Downs' mother was later diagnosed with dementia from Alzheimer's disease (AD), which has progressively worsened over the past seven years.
"It's hard," Downs said. "Now she doesn't remember her kids; she walks right by us."
Downs, who co-owns Hummingbird Island Cuisine with her husband in downtown Wilmington, didn't hesitate when Roxanne Williams, a community outreach coordinator for the University of Delaware's Resilient Cognitive Aging Lab (RECALL), approached her about her restaurant serving as a critical community outreach point for a study on dementia from AD.
"Earlier detection could slow disease progression and lead to a longer quality of life," Downs said. "I want to be around for my daughters."

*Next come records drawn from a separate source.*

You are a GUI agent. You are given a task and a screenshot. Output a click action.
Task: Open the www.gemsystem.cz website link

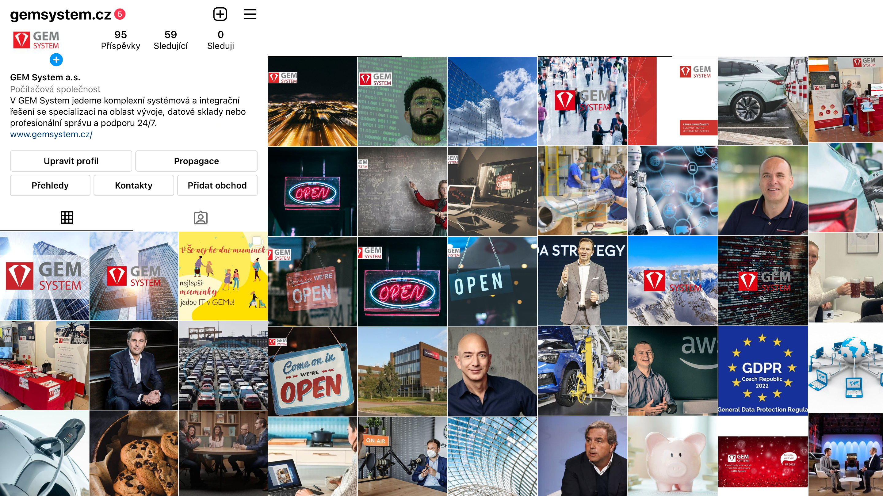click(x=51, y=134)
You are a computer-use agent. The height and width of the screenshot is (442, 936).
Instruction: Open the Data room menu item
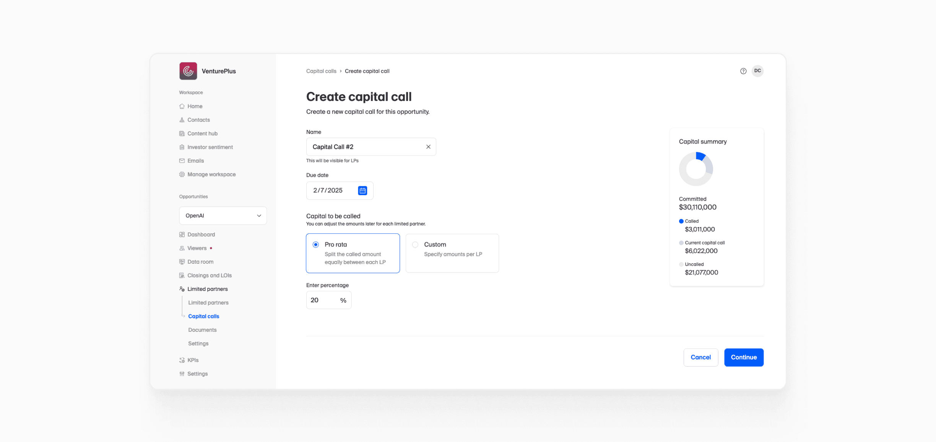pos(200,262)
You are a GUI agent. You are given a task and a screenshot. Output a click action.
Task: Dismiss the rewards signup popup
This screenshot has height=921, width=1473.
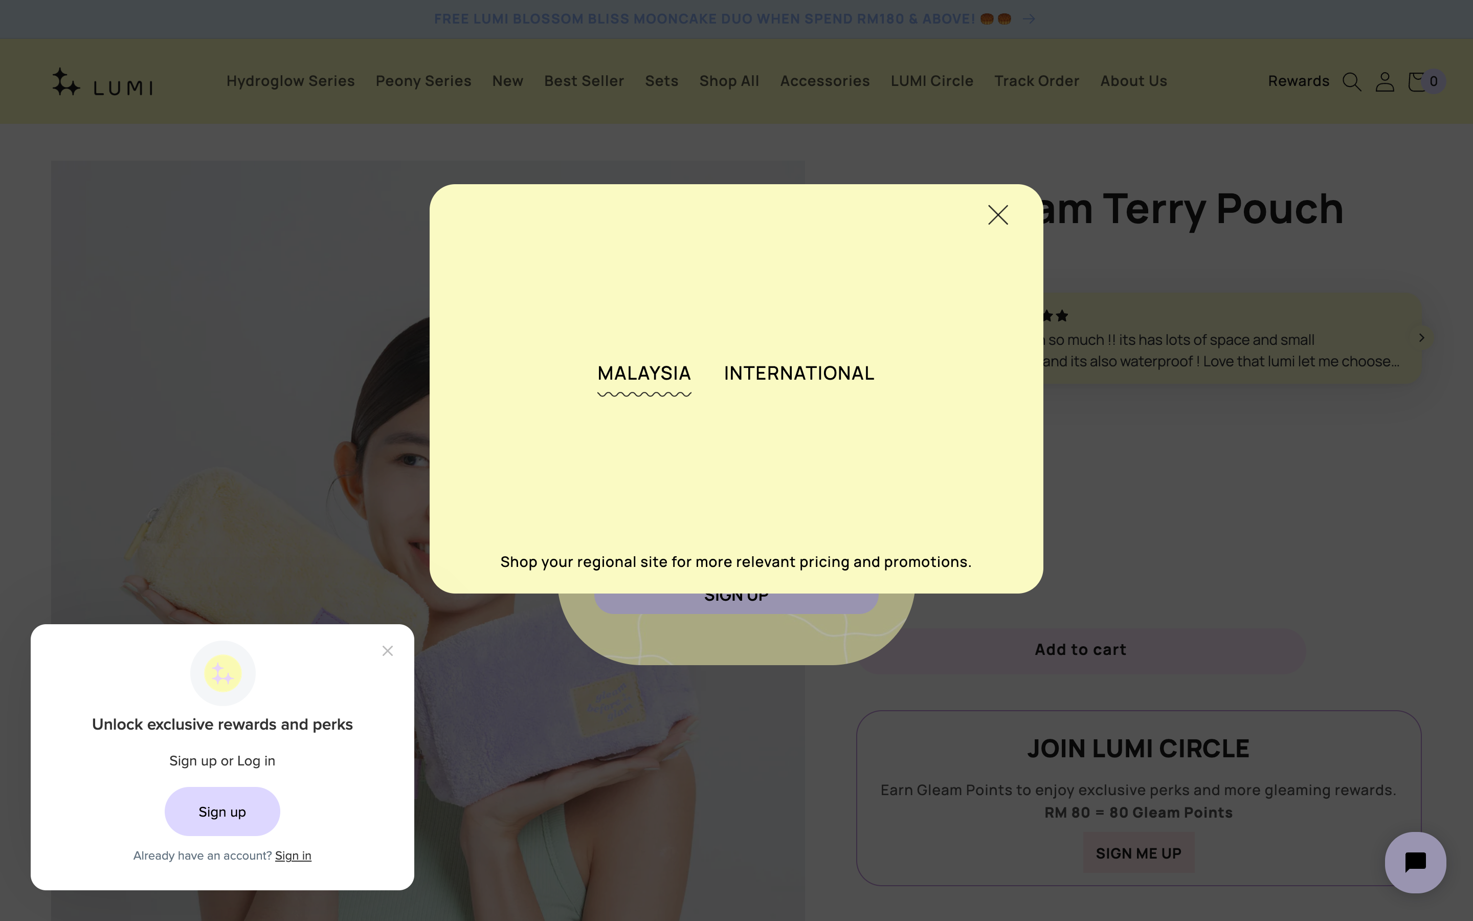pos(388,651)
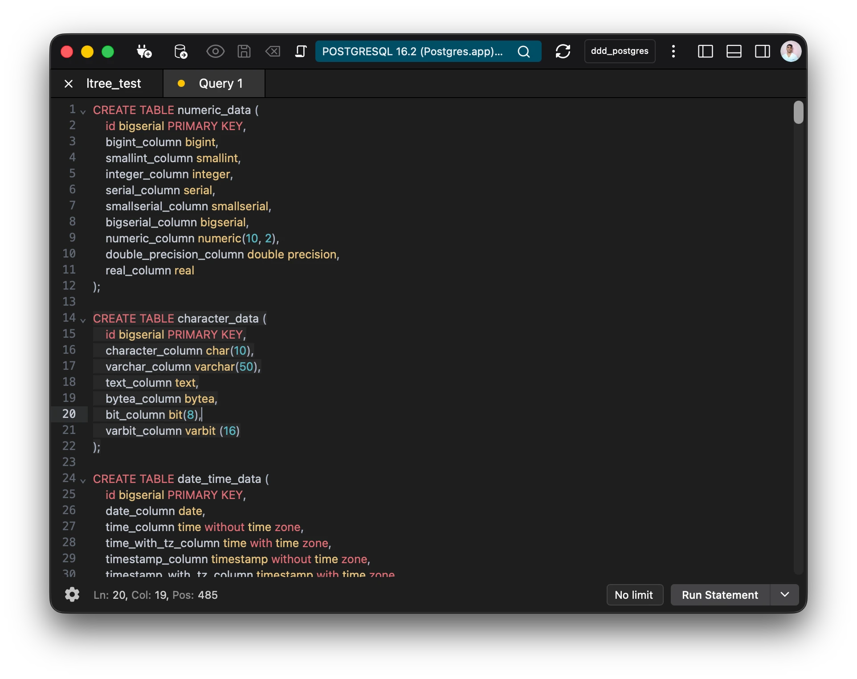Collapse the character_data CREATE TABLE block

[83, 320]
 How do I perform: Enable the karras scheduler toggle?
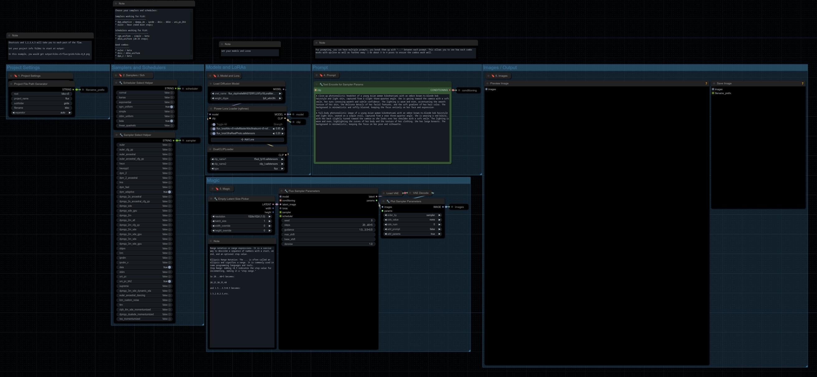click(x=172, y=98)
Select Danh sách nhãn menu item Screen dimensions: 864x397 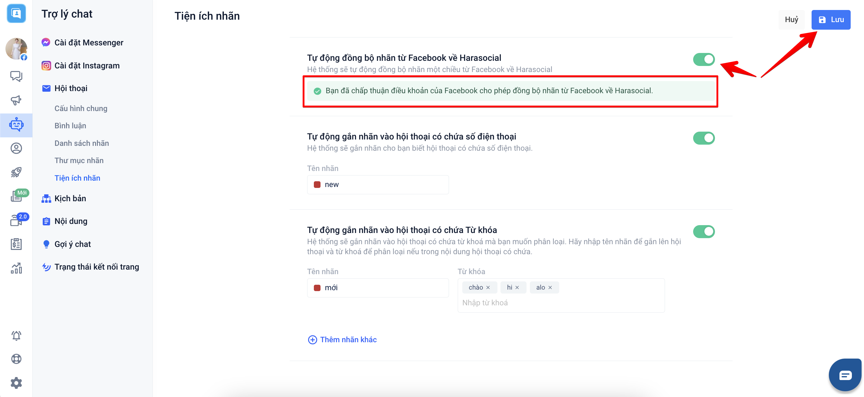(82, 143)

Memory loss, as Downs' mother experienced, is often considered one of the earliest signs of AD. However, Alyssa Lanzi, assistant professor of communication sciences and disorders (CSCD) in the College of Health Sciences (CHS) and co-director of the RECALL Lab, believes language could be an even earlier marker.
"It is not easy to capture mild declines in memory, and research shows that language, including word-finding challenges and the types of words used, may be more sensitive to earlier changes," Lanzi said.

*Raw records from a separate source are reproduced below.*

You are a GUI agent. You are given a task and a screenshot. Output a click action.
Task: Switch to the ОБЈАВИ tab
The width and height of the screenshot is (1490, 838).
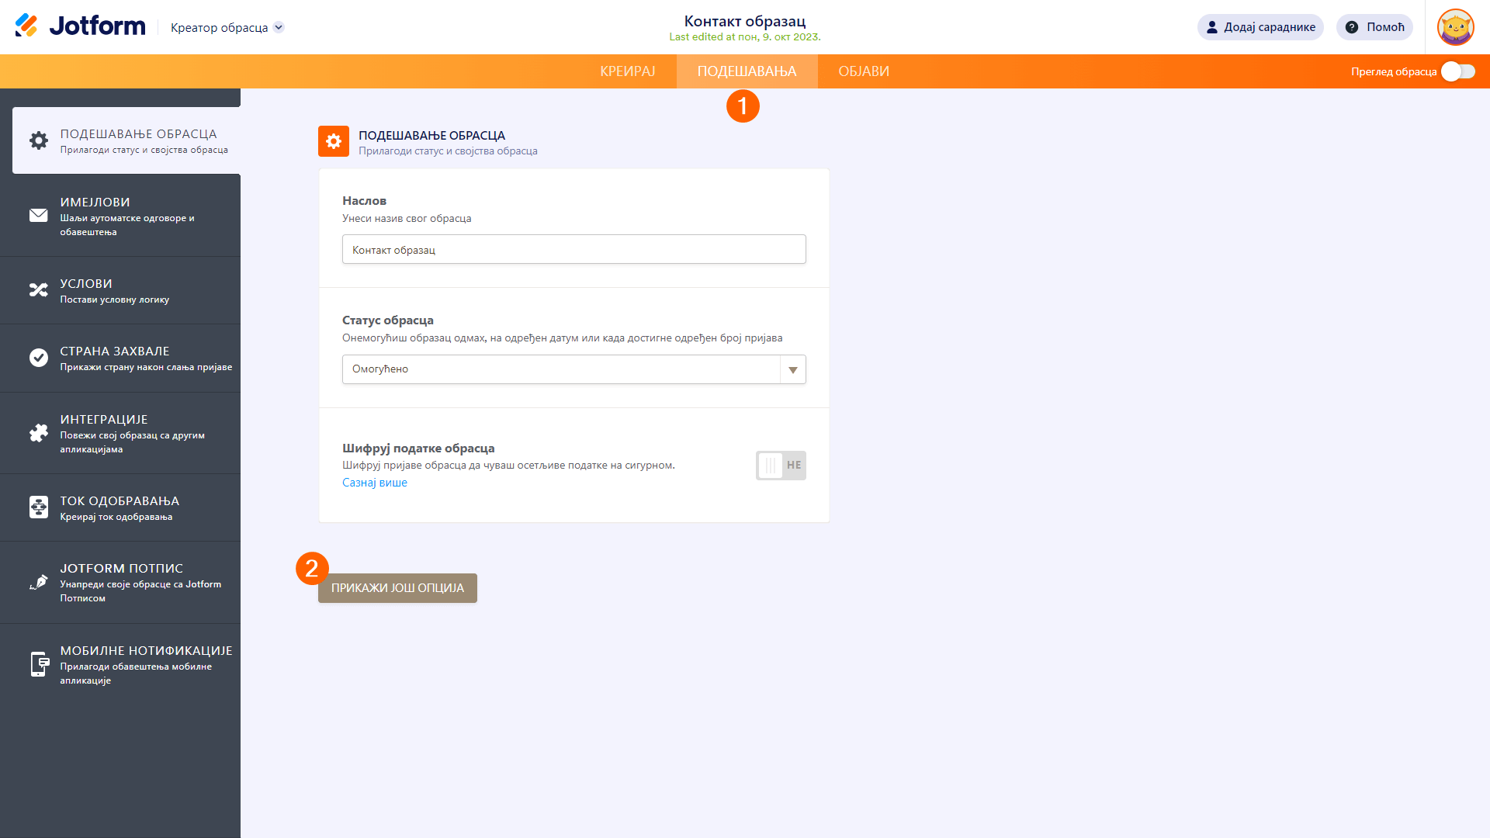[x=864, y=71]
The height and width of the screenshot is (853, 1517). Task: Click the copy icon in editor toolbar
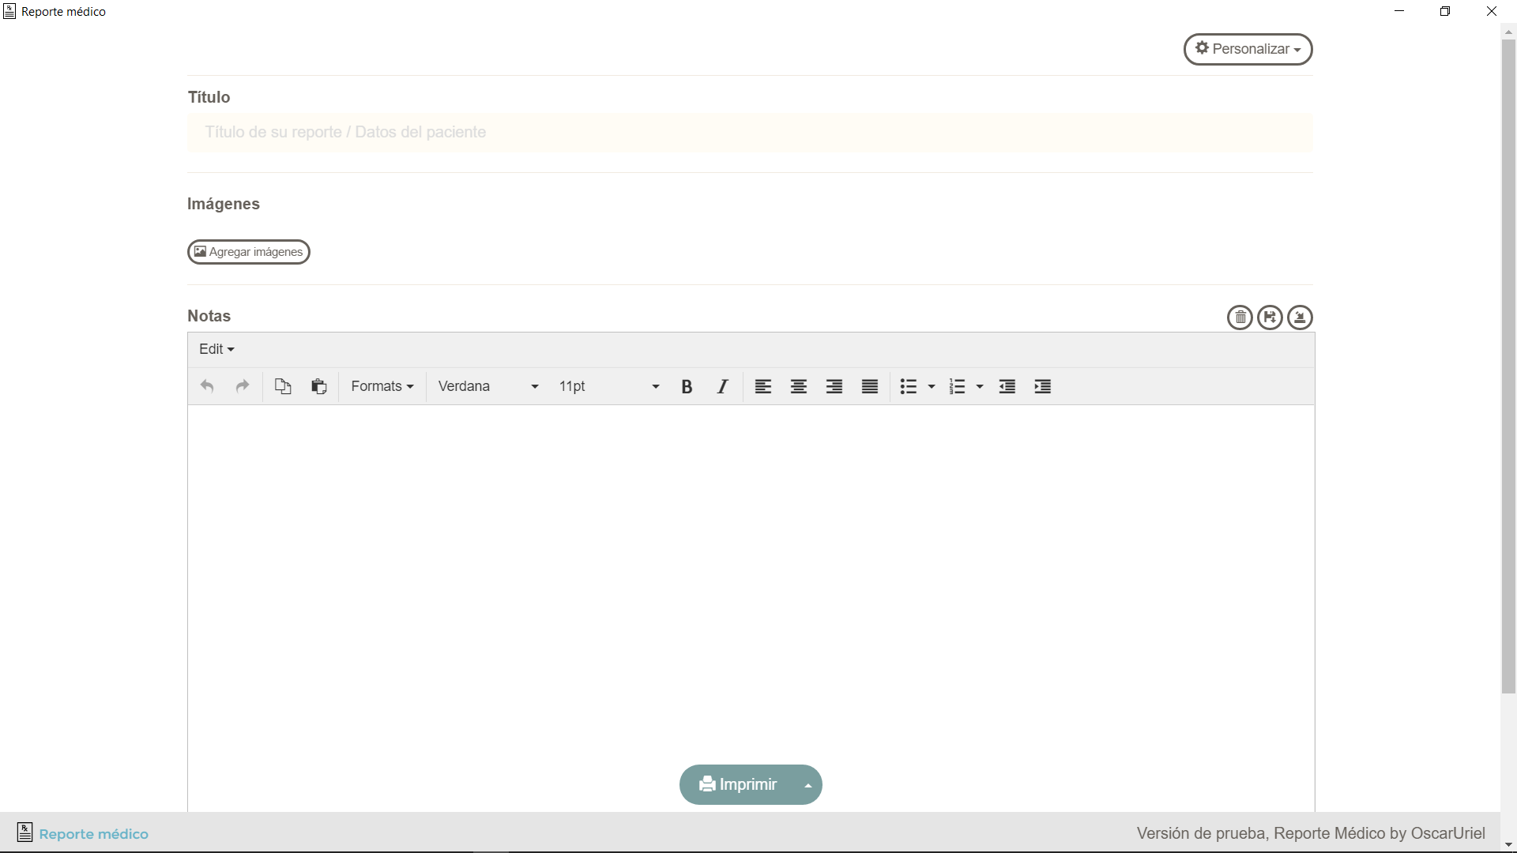coord(283,386)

Lanzi and Brian MacWhinney, a professor of cognitive psychology at Carnegie Mellon University, have been awarded a $3.7 million RF1 grant from the National Institute on Aging (NIA) within the National Institutes of Health (NIH) to expand and refine DementiaBank, an open-access database of language samples for the study of language as an early behavioral marker of AD. If successful, this research could pave the way for earlier interventions.
"Identifying these individuals as early as possible gets them into preventive treatments sooner," Lanzi said.

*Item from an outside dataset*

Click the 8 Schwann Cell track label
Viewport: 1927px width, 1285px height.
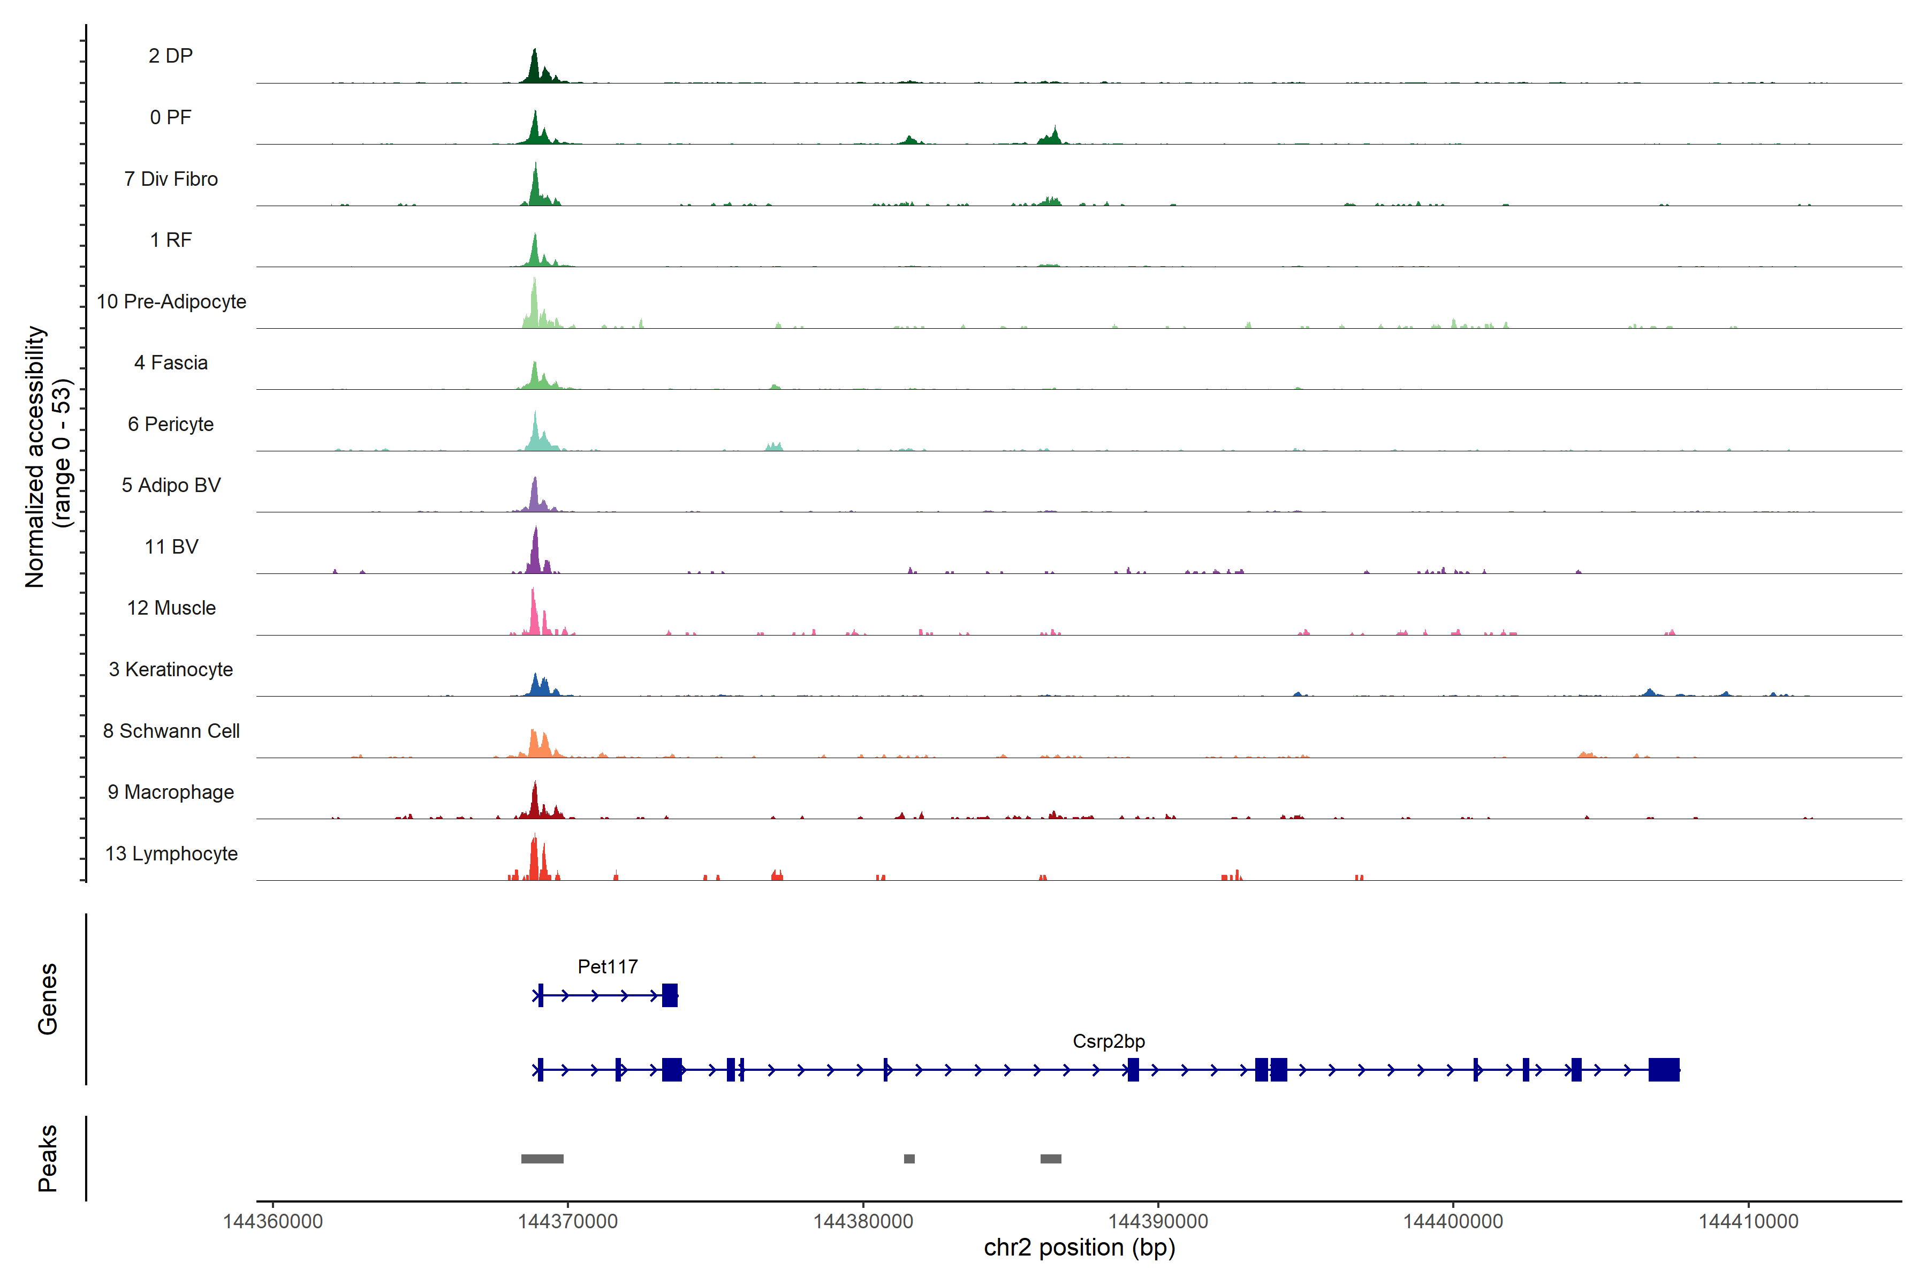(171, 731)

The study builds on pilot data gathered by Anna Saylor, a third-year doctoral student in the communication sciences and disorders doctoral program.
"We know a lot about how language develops in childhood but not much about how it changes in older adults," Saylor said. "Our data suggest subtle language changes might signal future cognitive decline."
Faith Stagge, also a third-year doctoral student in the CSCD doctoral program, is conducting a discourse analysis for people at risk for dementia.
"We must learn more about how older adults communicate because we don't necessarily know what's normal versus not normal," Stagge said. "Early research shows those at risk may repeat more words or pause more, so we need to obtain more data to determine how and if that relates to their cognition."
To explore these changes on a larger scale, Lanzi is collaborating with MacWhinney, who founded TalkBank, an open science database for spoken language research. Within TalkBank is DementiaBank, a shared database of multimedia interactions for studying communication in dementia. However, DementiaBank is outdated and limited in demographics, and the quality and rigor of the data need improvement.
Lanzi is seeking to change that. Her five-year study seeks 300 older adults aged 60-90 nationwide from underrepresented backgrounds or populations vulnerable to health disparities.
"Current DementiaBank data is representative of Caucasians of a higher socioeconomic status," Lanzi said. "We must intentionally recruit people who are at the greatest risk - for example, adults who are Black, Asian, Hispanic, Latin and those living in rural areas."